Here we are at part 2 – I had intended to do this immediately after one, but once again got delayed by more work. One day I’ll be able to survive completely on my writing income. That day isn’t today. Without further ado here are movies 102 – 105:
8 Heads in a Duffel Bag – I should’ve seen this movie about a decade ago. Problem is everytime I’d go to the video store I’d see this and The Usual Suspects on the shelf. I would think that I had already seen 8 Heads so would pick up The Usual Suspects go home and realize that I had already seen it and I meant to get the other movie. Same thing when it would come on TV. For some reason the universe was keeping me and this movie apart. I don’t know why, because for the most part, it’s hilarious. Joe Pesci is basically playing the same character he plays in every movie. This time he’s a mob bagman who is supposed to deliver proof of the killing of eight guys. The proof, of course, is the heads. Tommy (Pesci) is a jerk, so you don’t feel too sorry for him when he loses the duffel due to an airline luggage mix up. You do feel sorry for the poor guy, Charlie (Andy Comeau) who is on vacation with his girlfriend, Laurie Bennett (Kristy Swanson) who really isn’t into him anymore and her family, her mother Annette Bennett (Dyan Cannon) who is high strung to say the least, and her father Dick Bennett (George Hamilton) who clearly hates him. Now on top of all that he has to figure out what to do with a duffel bag full of heads. This is pretty standard 90’s comedy fare. No one would probably go see it today but it’s still a great little distraction, even over 15 years later.

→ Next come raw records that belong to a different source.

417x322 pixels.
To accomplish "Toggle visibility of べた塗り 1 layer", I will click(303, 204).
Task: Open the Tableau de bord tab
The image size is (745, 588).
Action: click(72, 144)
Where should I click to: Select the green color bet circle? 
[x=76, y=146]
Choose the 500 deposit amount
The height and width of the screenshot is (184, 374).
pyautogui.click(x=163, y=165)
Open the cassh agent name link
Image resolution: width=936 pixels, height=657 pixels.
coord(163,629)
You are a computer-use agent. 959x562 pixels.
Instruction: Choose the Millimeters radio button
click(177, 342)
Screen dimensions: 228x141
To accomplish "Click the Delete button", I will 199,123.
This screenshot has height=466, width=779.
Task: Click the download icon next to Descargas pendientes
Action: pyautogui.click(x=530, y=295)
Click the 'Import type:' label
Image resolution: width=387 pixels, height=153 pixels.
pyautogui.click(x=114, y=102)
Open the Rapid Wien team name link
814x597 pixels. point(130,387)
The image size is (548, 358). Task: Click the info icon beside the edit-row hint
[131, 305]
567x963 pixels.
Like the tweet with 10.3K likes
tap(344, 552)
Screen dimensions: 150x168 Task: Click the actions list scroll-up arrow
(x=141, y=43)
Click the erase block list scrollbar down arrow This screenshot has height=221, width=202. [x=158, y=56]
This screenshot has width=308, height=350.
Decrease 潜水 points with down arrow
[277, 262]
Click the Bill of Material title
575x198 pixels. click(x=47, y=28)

Fugue State – Some many movies that claim to be about zombies, so many go off the rails. Fugue State is vaguely a zombie film. The rest, um you tell me. This movie was so confusing. Partially because there are flashbacks and flashforwards and little to differentiate which is which. Fugue State is about the zombie apocalypse yet there is a secondary problem. Some people are turned into zombies, others into amnesiacs Luis (Brian Lucero) is a security guard who wakes up to see all this has happened while he dozed off at work. He escapes the city into the desert in search of his wife Cassandra. He finds her but she doesn’t remember him and is staying with a group of people who consider themselves a family. Headed by Daddy (Justin Tade) who believes all this is foretold in the book of Revelations. He rules the rest (Mama, Grandpa, and Cassandra who they call Sister) with an iron fist. Luis agrees to stay but plots to get him and Cassandra away from Daddy and try to help her remember. Believe me my synopsis is clearer than this movie. Cassandra who has amnesia also has the ability to see in the future. Many times you can’t tell if what you are seeing is Cassandra seeing the future, a flashback of a previous scene or current time. I watched it to the end but didn’t feel it was worth the trip.

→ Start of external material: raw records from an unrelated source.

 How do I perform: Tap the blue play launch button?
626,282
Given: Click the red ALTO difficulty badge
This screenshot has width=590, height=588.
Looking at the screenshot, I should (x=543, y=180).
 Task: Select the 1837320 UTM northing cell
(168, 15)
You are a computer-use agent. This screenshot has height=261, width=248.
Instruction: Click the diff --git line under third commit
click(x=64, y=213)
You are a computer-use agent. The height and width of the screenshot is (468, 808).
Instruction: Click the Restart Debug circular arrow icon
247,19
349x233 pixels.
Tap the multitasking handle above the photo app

Rid of Me – If you have ever been excluded from a group while still being around them and people either refused to see it, blamed you, and/or joined in, the first forty-five minutes of this movie will be a bit hard to watch. Actually this movie has lots of uncomfortable parts. You feel like you are a fly on the wall on the downward spiral, wallowing, lashing out and rebirth of the main character Meris Canfield (Katie O’Grady). Meris and Mitch (John Keyser) are in love and eloped. Now they are moving back to Mitch’s hometown for his work. He immediately reunites with the old gang of friends and it’s obvious from the start Meris isn’t going to fit in. The longer it goes on the more obvious and painful it gets, pulling Mitch and Meris apart until Mitch unceremoniously leaves Meris for a old flame. Meris is devastated but is stays in town where she finds a job at a candy shop and meets Trudy (Orianna Herrman) who takes exposes Meris to a different life. This movie takes a definite turn for the better in the second half and didn’t end quite how I expected. Its one of the better breakup films I’ve seen, way more realistic than the usual Hollywood big budget fare.

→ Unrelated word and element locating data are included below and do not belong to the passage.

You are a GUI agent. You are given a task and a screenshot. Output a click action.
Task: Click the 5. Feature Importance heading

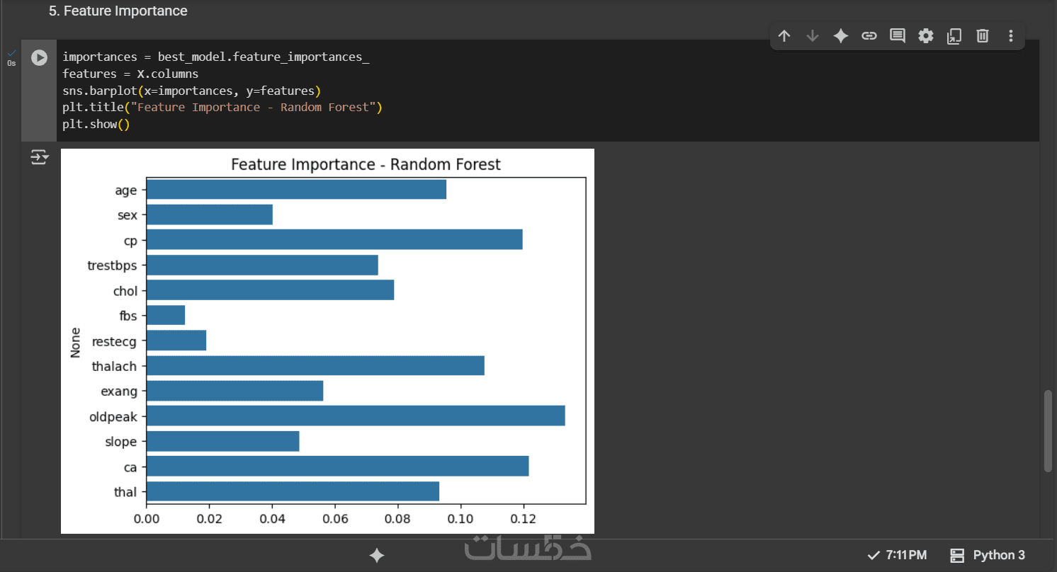[x=118, y=11]
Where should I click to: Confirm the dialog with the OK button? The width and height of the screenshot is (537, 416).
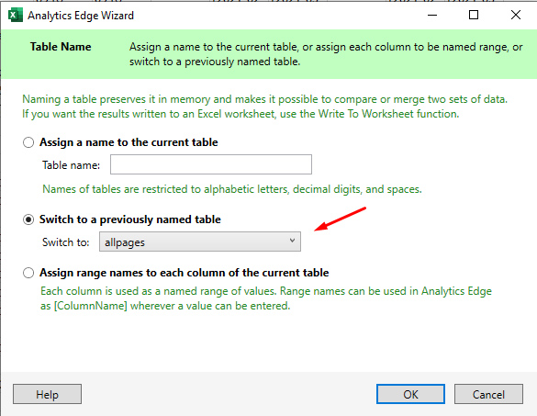point(410,394)
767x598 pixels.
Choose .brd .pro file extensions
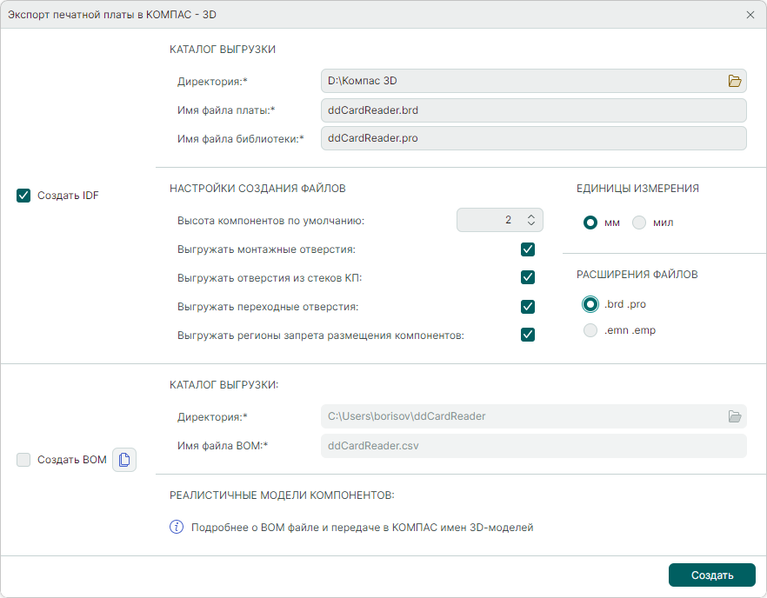click(x=590, y=304)
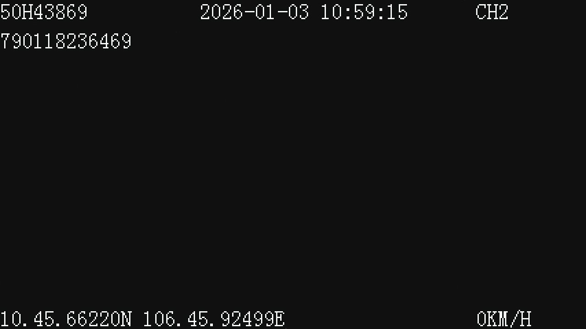Select the N hemisphere letter in latitude
Viewport: 586px width, 329px height.
tap(126, 319)
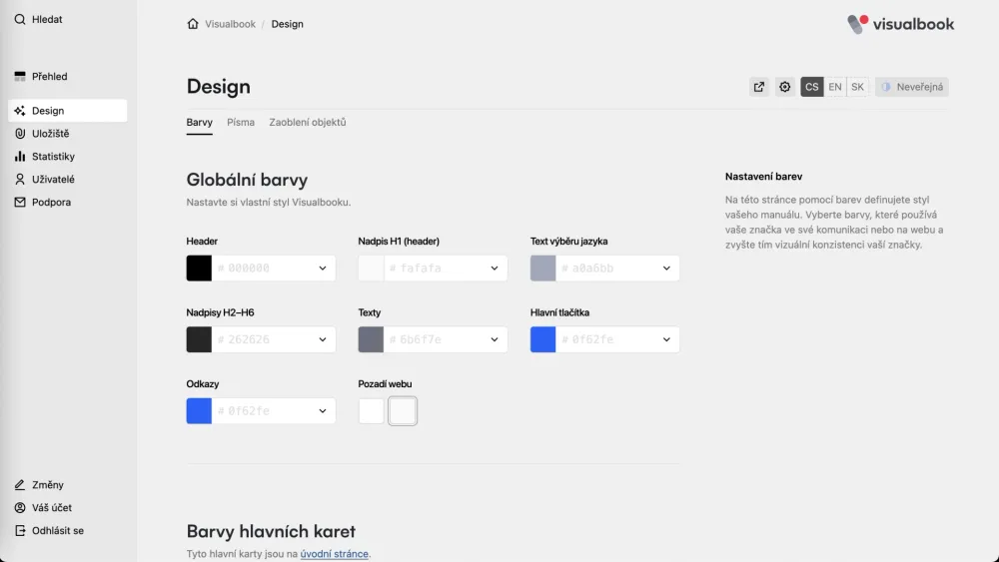The image size is (999, 562).
Task: Open settings via the gear icon
Action: tap(785, 87)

The Job – Beware of people who suddenly show up in your life and seem like they want to be helpful. Bubba (Patrick Flueger) is unemployed and by chance meets Jim (Ron Perlman) in a diner. Now Jim is a bit of a drifter, only staying in any town for 72 hours but seems to just plant himself into Bubba’s life. Even giving him the business card of a guy who had promised him a job, but since he doesn’t stay anywhere more than three days suggests that Bubba check it out. He’s immediately hired, the problem is he doesn’t quite understand what the job is. And when he finds out it’s murder. This movie takes a very simple premise and twists it into a nice dark comedy. It vaguely reminds me of movies such as The Unusual Suspects and maybe RockNRolla. Not as good but that not sure who you can really trust. I’m still unsure of a few allegiances in this film.